BEGIN STUDY MATERIAL

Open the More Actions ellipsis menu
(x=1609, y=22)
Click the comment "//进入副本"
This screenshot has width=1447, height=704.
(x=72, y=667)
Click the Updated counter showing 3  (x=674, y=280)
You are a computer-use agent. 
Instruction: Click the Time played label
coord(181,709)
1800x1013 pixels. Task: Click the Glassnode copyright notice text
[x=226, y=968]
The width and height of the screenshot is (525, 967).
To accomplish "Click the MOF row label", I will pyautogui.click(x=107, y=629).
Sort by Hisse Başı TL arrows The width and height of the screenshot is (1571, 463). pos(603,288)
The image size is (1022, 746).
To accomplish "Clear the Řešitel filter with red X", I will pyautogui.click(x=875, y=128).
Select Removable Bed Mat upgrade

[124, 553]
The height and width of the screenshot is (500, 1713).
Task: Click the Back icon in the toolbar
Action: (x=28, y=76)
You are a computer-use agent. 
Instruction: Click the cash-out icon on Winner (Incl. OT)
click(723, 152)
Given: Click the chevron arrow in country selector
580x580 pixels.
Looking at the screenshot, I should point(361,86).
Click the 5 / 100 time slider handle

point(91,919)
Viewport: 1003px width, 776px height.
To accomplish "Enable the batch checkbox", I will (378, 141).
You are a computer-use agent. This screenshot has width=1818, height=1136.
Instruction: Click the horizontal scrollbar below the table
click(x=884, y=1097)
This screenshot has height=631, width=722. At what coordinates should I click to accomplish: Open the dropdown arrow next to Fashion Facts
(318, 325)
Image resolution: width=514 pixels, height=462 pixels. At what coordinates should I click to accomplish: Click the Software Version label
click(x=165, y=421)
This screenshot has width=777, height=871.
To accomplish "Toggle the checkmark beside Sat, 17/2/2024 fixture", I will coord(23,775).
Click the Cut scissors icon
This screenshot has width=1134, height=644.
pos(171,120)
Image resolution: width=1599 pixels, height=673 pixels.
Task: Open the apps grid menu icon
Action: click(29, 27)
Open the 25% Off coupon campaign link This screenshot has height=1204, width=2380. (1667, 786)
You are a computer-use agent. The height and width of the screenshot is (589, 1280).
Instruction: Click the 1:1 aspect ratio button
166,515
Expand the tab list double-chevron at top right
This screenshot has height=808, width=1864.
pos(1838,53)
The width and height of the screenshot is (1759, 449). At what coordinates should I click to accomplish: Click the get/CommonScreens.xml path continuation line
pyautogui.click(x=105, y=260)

END STUDY MATERIAL

• [REQUIRED ACTION]: Copy out all of the records verbatim.

• [ANSWER TO THIS TASK]:
Open the More Actions ellipsis menu
(x=1609, y=22)
Click the comment "//进入副本"
This screenshot has width=1447, height=704.
(x=72, y=667)
Click the Updated counter showing 3  (x=674, y=280)
You are a computer-use agent. 
Instruction: Click the Time played label
coord(181,709)
1800x1013 pixels. Task: Click the Glassnode copyright notice text
[x=226, y=968]
The width and height of the screenshot is (525, 967).
To accomplish "Click the MOF row label", I will pyautogui.click(x=107, y=629).
Sort by Hisse Başı TL arrows The width and height of the screenshot is (1571, 463). pos(603,288)
The image size is (1022, 746).
To accomplish "Clear the Řešitel filter with red X", I will pyautogui.click(x=875, y=128).
Select Removable Bed Mat upgrade

[124, 553]
The height and width of the screenshot is (500, 1713).
Task: Click the Back icon in the toolbar
Action: (x=28, y=76)
You are a computer-use agent. 
Instruction: Click the cash-out icon on Winner (Incl. OT)
click(723, 152)
Given: Click the chevron arrow in country selector
580x580 pixels.
Looking at the screenshot, I should point(361,86).
Click the 5 / 100 time slider handle

point(91,919)
Viewport: 1003px width, 776px height.
To accomplish "Enable the batch checkbox", I will (378, 141).
You are a computer-use agent. This screenshot has width=1818, height=1136.
Instruction: Click the horizontal scrollbar below the table
click(x=884, y=1097)
This screenshot has height=631, width=722. At what coordinates should I click to accomplish: Open the dropdown arrow next to Fashion Facts
(318, 325)
Image resolution: width=514 pixels, height=462 pixels. At what coordinates should I click to accomplish: Click the Software Version label
click(x=165, y=421)
This screenshot has width=777, height=871.
To accomplish "Toggle the checkmark beside Sat, 17/2/2024 fixture", I will coord(23,775).
Click the Cut scissors icon
This screenshot has width=1134, height=644.
pos(171,120)
Image resolution: width=1599 pixels, height=673 pixels.
Task: Open the apps grid menu icon
Action: click(29, 27)
Open the 25% Off coupon campaign link This screenshot has height=1204, width=2380. (1667, 786)
You are a computer-use agent. The height and width of the screenshot is (589, 1280).
Instruction: Click the 1:1 aspect ratio button
166,515
Expand the tab list double-chevron at top right
This screenshot has height=808, width=1864.
pos(1838,53)
The width and height of the screenshot is (1759, 449). At what coordinates should I click to accomplish: Click the get/CommonScreens.xml path continuation line
pyautogui.click(x=105, y=260)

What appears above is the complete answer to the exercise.